With Powell, he also brought a dimension to the treatment of color that was both dreamlike and psychological, whilst American Technicolor strayed too often into exacerbated chroma. But it’s true that at the time, English Technicolor seemed more pastel (see for example the remarkable work of Perinal on Thief of Baghdad and that of Krasker on Henry V by Laurence Olivier) than many Hollywood productions.

That many of his films have become legendary adds to the reputation of the cinematographer, but with hindsight and beyond the period of 1940-50, his work could sometimes appear a tad "overestimated", as it was often very uneven within the same film. Cardiff’s talent often expressed itself more in a few memorable sequences when working with directors with less pronounced aesthetic tendencies. What Freddie Francis said about Christopher Challis also applies to Cardiff : "Having worked with Powell many filmmakers seemed boring." Cardiff knew to remain lucid and modest despite his fame, stating, for example about The African Queen : "It was a beautiful story with a great director and perfect casting. But I have never been particularly proud of the photography. Everyone was sick and we shot a lot from a small boat. But that’s how it is. When the film is successful, everyone loves the photography."

Cardiff took to directing at the end of the 1950s, he helmed a dozen films including Sons and Lovers (beautifully photographed in black and white by Freddie Francis, who won an Oscar), The Girl on a Motorcycle (with Alain Delon and Marianne Faithfull), Scent of Mystery (the first film in Smell-O-Vision)...

Note that in 1953 Cardiff the director began shooting a version of William Tell (with Erroll Flynn), an unfinished film, which was the second movie ever shot in CinemaScope. But he returns regularly to cinematography on productions that are well below his artistic possibilities (The Dogs of War : Conan The Destroyer ; Rambo II !) and he will remain active until the age of 90 !

Cardiff is also the author of an autobiography (Magic Hour, The Life of a Cameraman) in which one can regret that he too often plays the part of a raconteur of production anecdotes and "people" gossip, whereas one would have hoped for a deeper reflection about his métier. This may be due in part to the marketing of publishers... We prefer the book of more in-depth interviews with Justin Bowyer.

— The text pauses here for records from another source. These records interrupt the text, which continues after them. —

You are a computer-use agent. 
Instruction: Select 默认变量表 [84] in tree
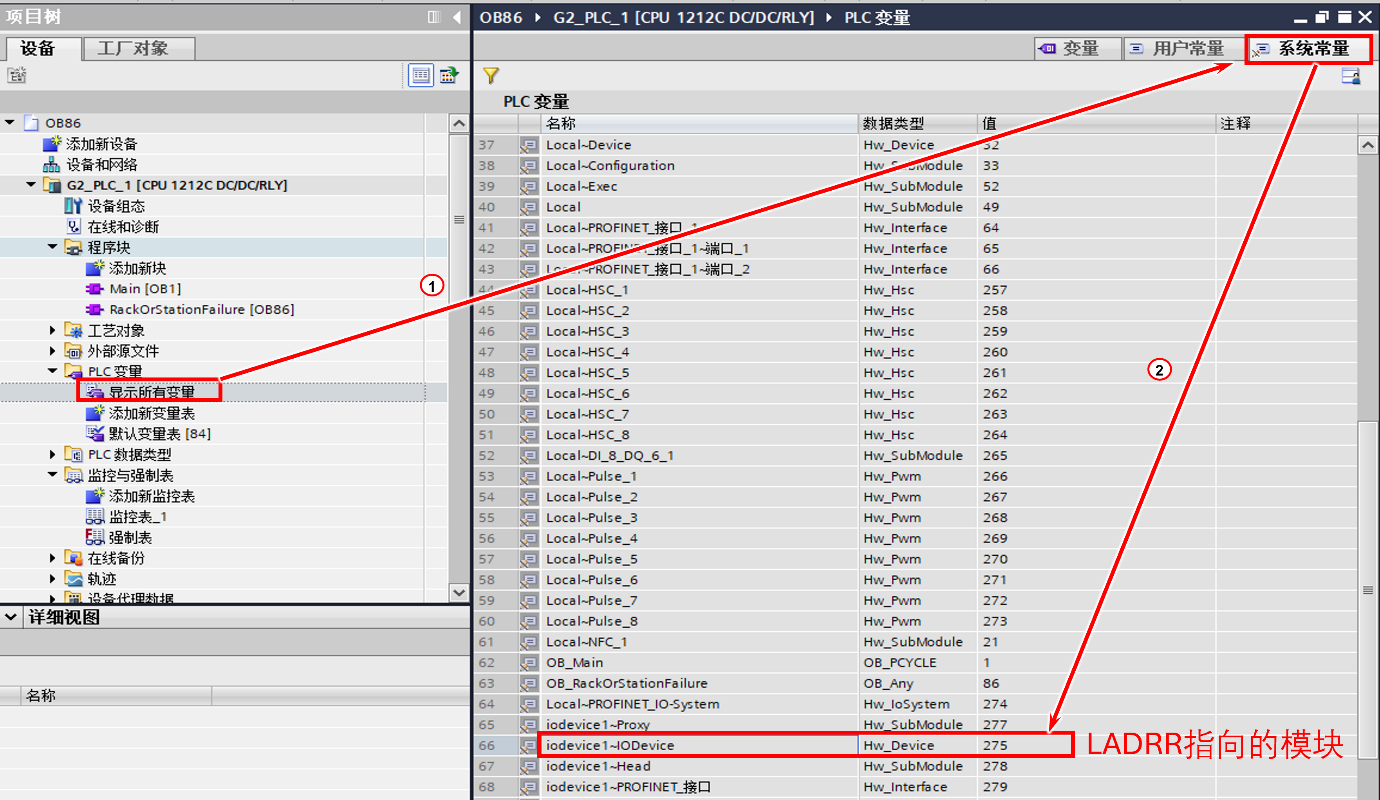[x=159, y=434]
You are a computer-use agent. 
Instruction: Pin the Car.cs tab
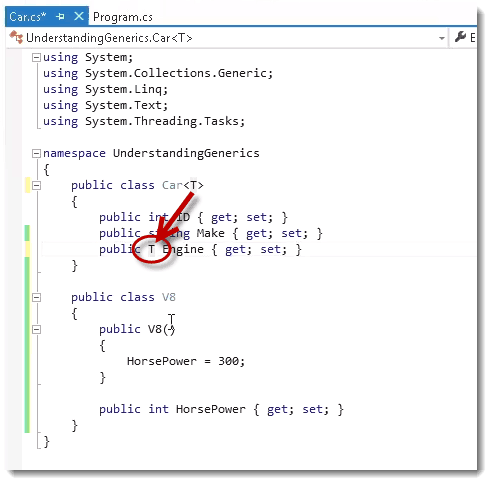[x=60, y=16]
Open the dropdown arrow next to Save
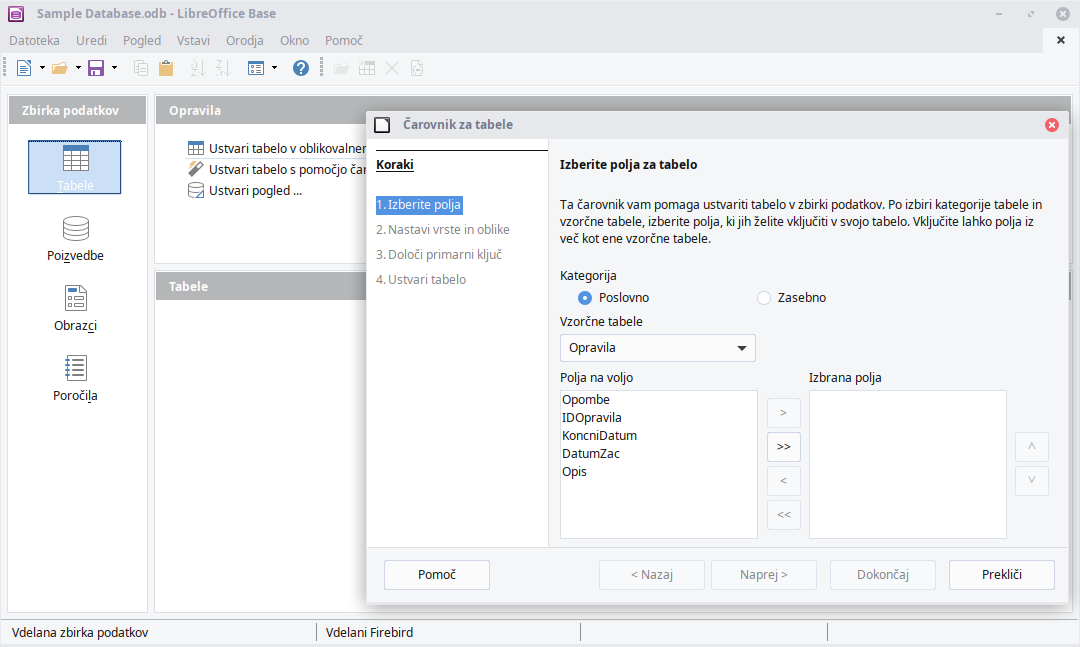Image resolution: width=1080 pixels, height=647 pixels. pos(114,68)
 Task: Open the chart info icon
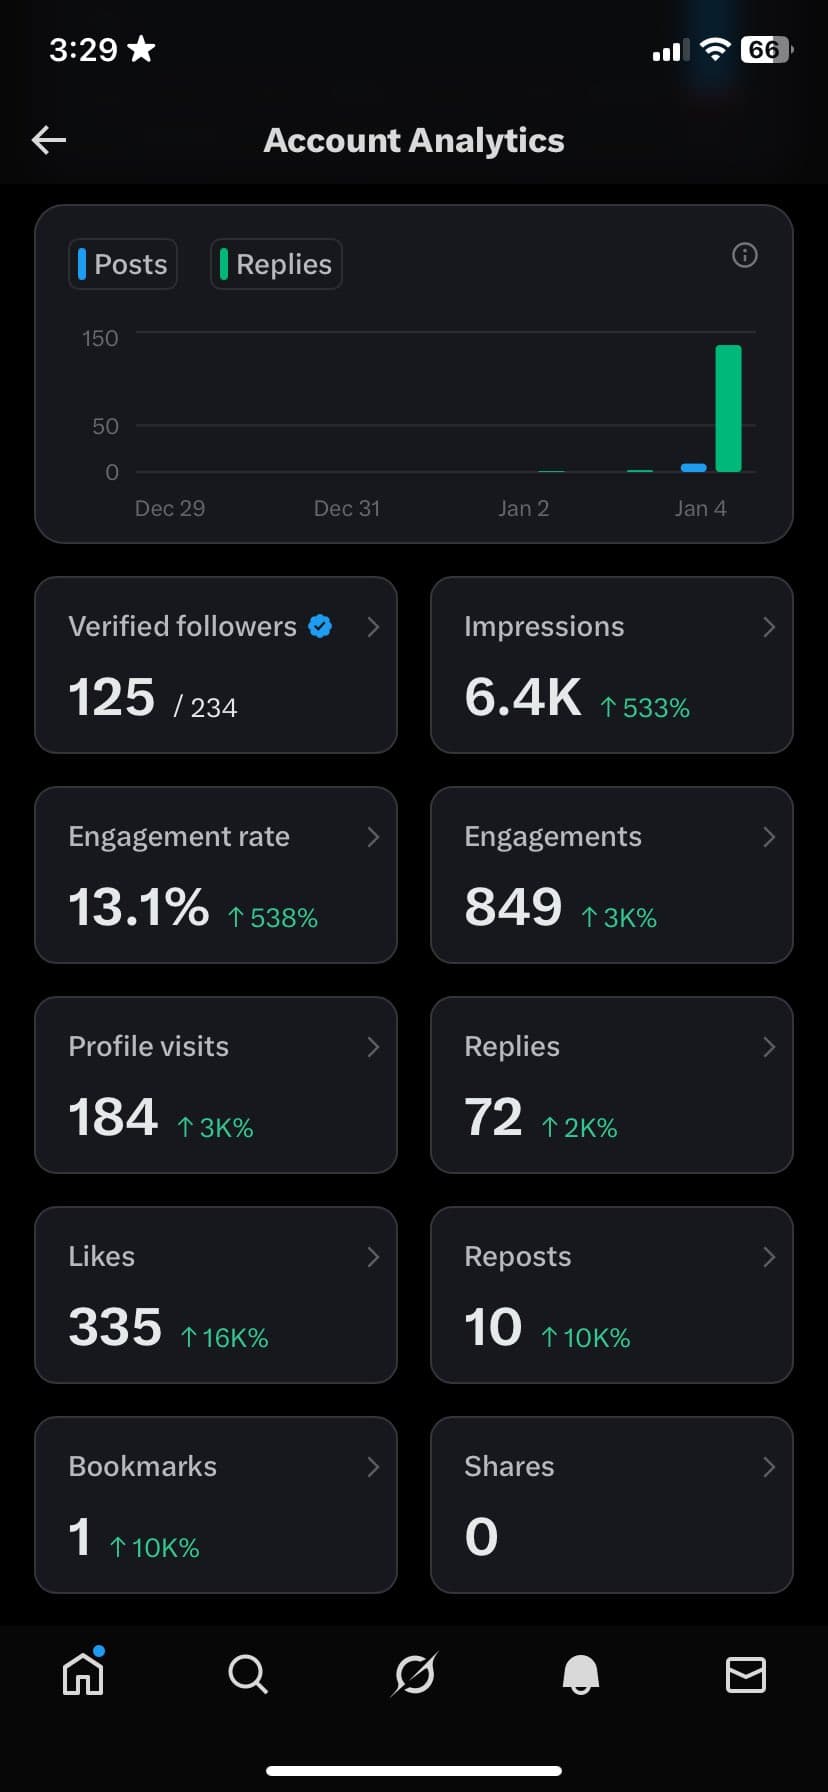pos(745,255)
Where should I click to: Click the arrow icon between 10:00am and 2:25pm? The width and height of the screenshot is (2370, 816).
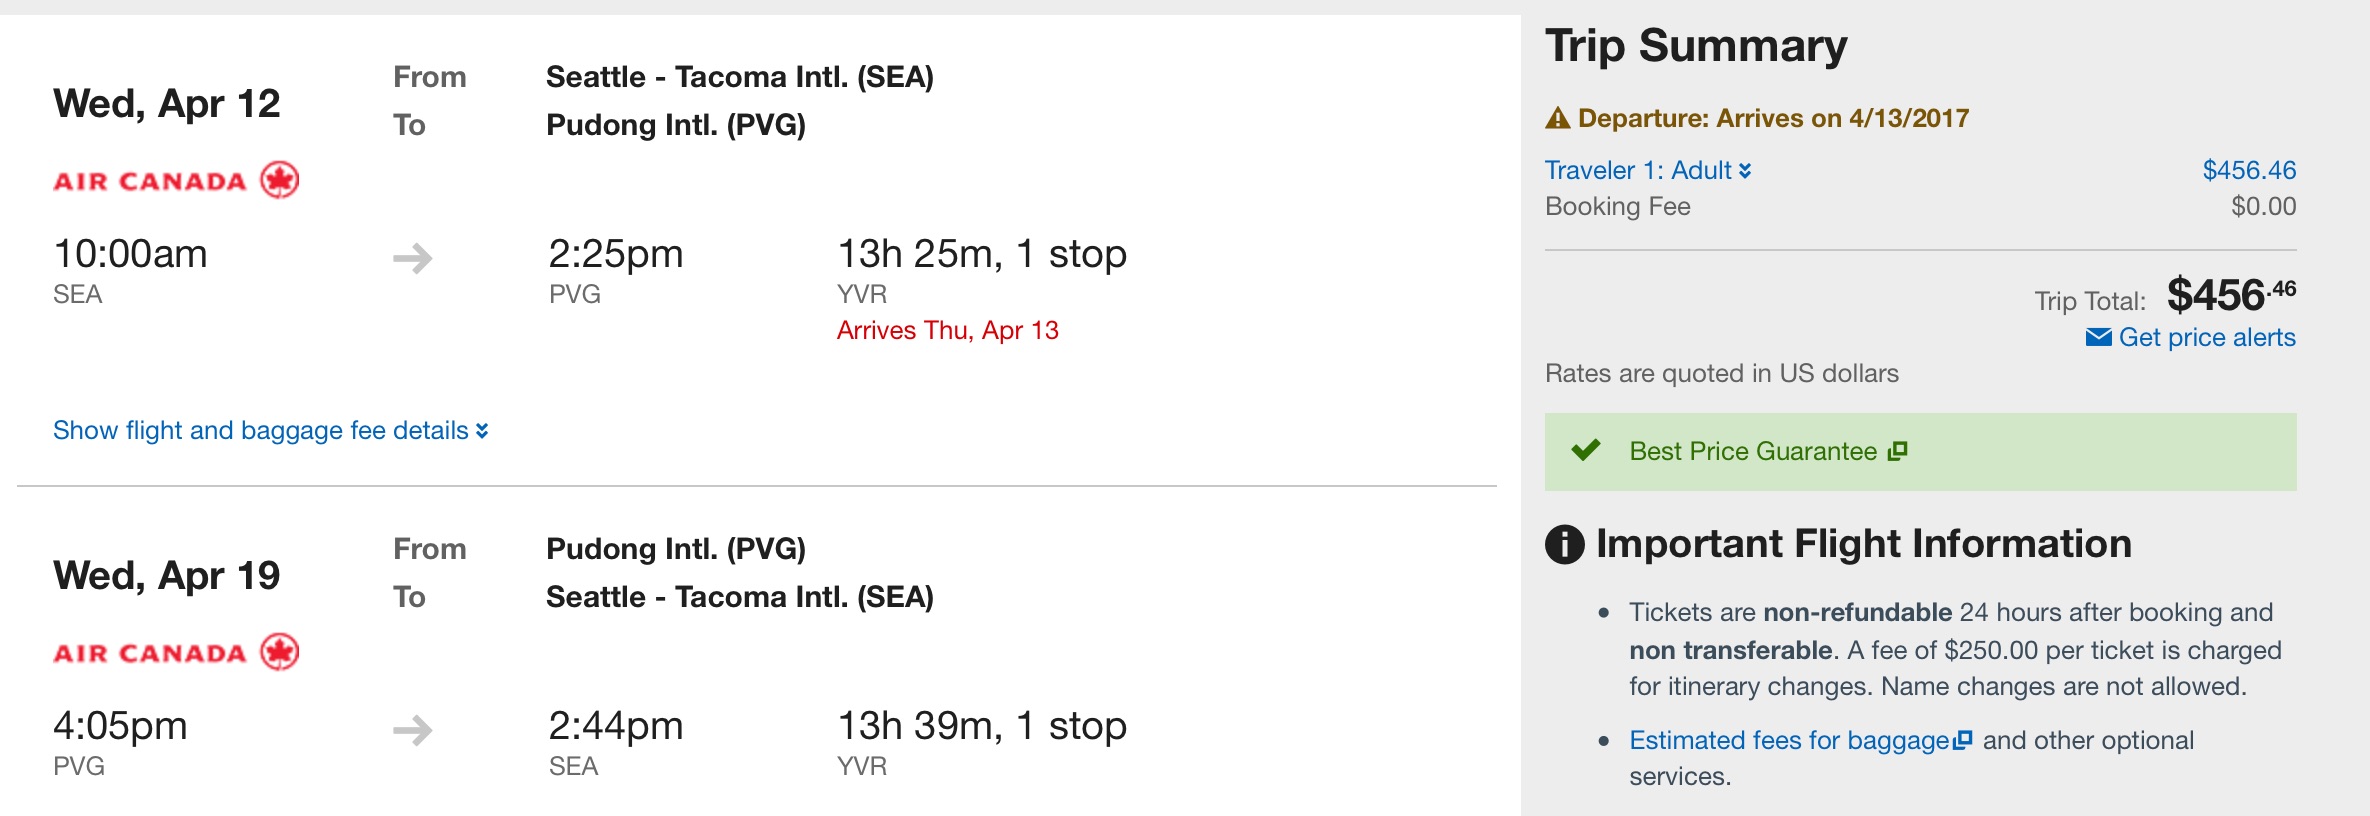point(413,259)
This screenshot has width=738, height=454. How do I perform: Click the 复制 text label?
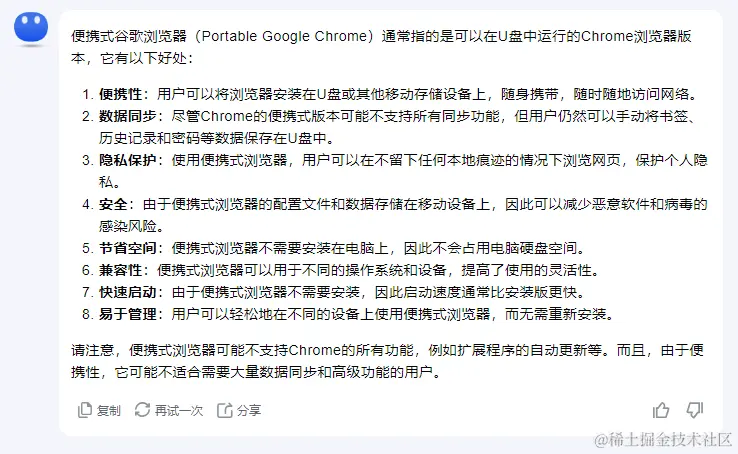click(x=108, y=410)
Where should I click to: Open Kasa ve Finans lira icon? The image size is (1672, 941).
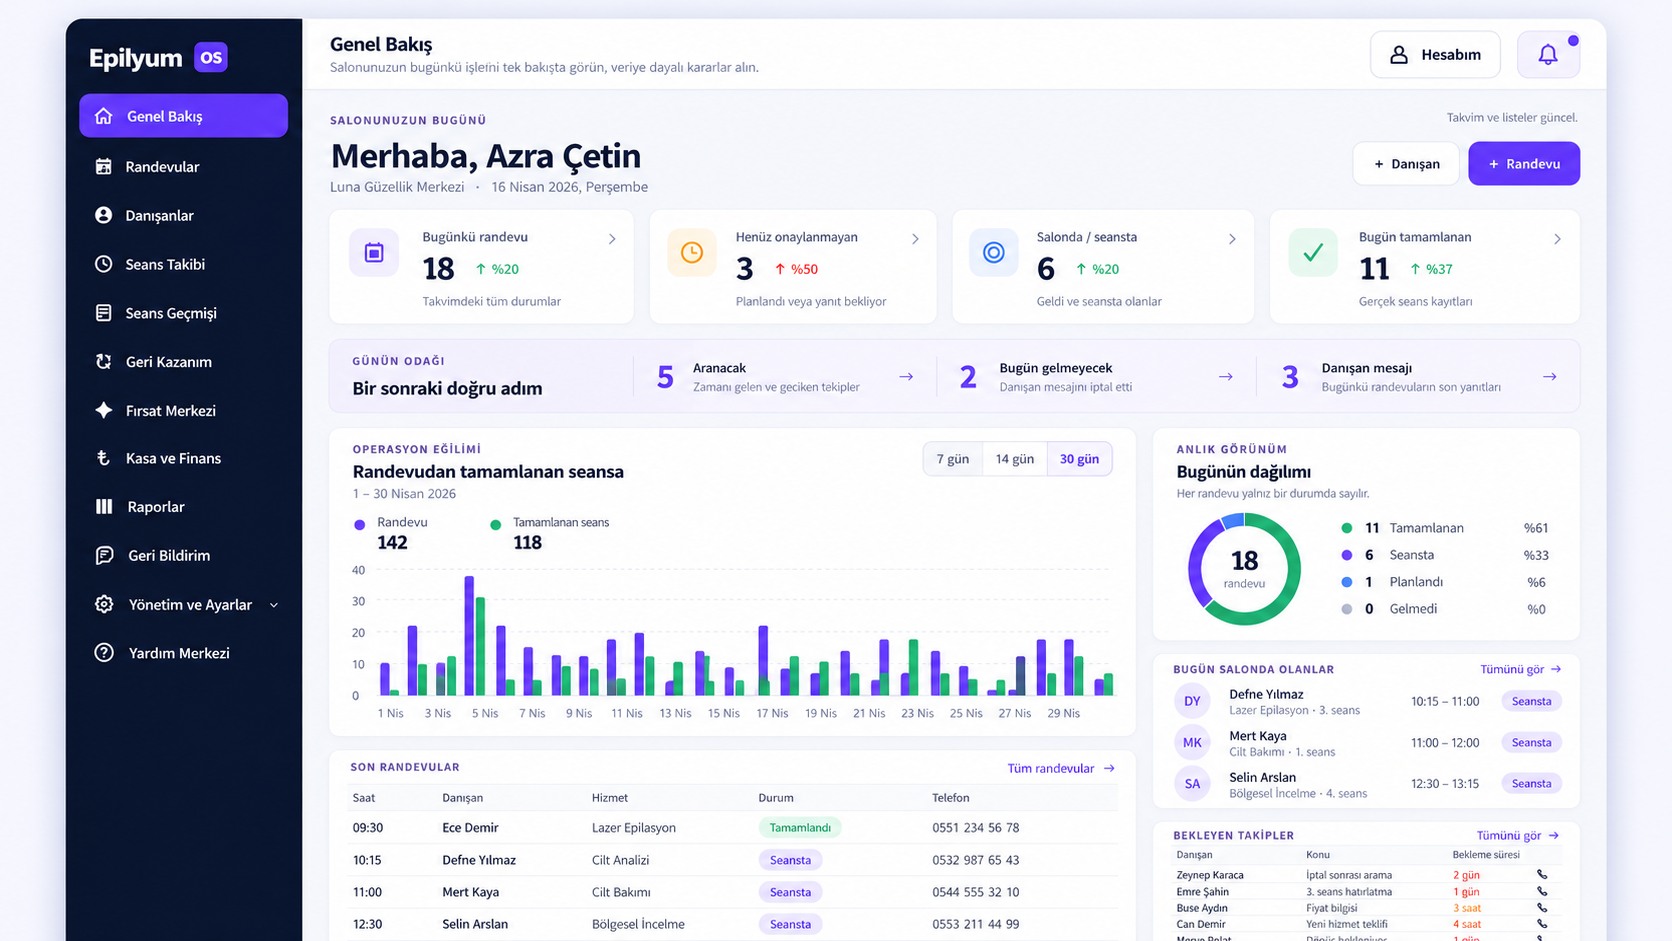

Let us leave the conclusion to Michael Powell : "For his inventions, imagination and sheer audacity, there has never been another color cameraman like Jack Cardiff. Georges Périnal was the best cameraman I have ever worked with, both in black and white and in color, but Jack was something apart. The skin textures in the close-ups of The Life and Death of Colonel Blimp would have delighted Fragonard, but Jack’s lighting and composition in Black Narcissus and The Red Shoes would have infuriated Delacroix, because he couldn’t have done any better himself, in imagination or in chiaroscuro."